▶ _Task to carry out_
According to the filing cover page below, what is the date of the earliest event reported?

▶ _Page excerpt_

════════

PURSUANT TO SECTION 13 OR 15(d) OF THE
SECURITIES EXCHANGE ACT OF 1934

 

Date of Report (Date of earliest event reported): August 25, 2023

 

PSQ Holdings, Inc.
(Exact name of registrant as specified in its charter)

 

Delaware   001-40457   86-2062844
(State or other jurisdiction
of incorporation)
  (Commission File Number)   (I.R.S. Employer
Identification Number)

 

222 Lakeview Avenue, Suite 800

West Palm Beach, Florida 33401
 
(Address of principal executive offices, including zip code)

 

Registrant’s telephone number, including area code: (877) 776-2402


(Former name or former address, if changed since last report)

 

Check the appropriate box below if the Form 8-K filing is intended to simultaneously satisfy the filing obligation of the registrant under any of the following provisions:

 

Written communications pursuant to Rule 425 under the Securities Act (17 CFR 230.425)

════════

▶ _Source material_
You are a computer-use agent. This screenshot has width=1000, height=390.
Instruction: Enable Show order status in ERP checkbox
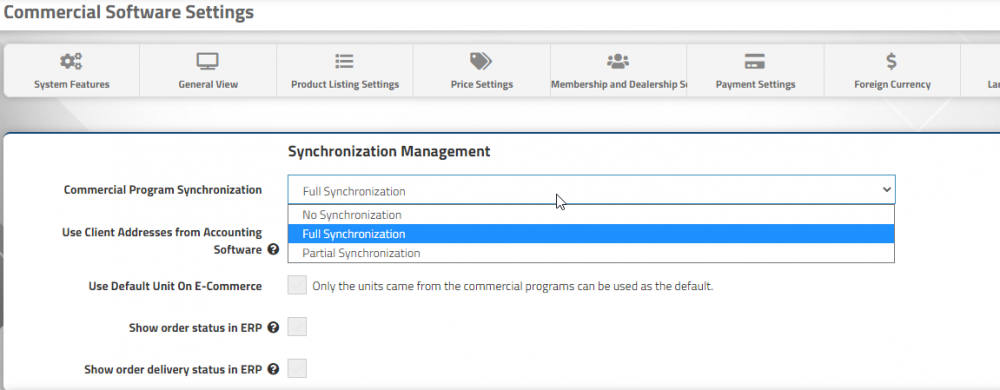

════════

▶ _Solution to the problem_
August 25, 2023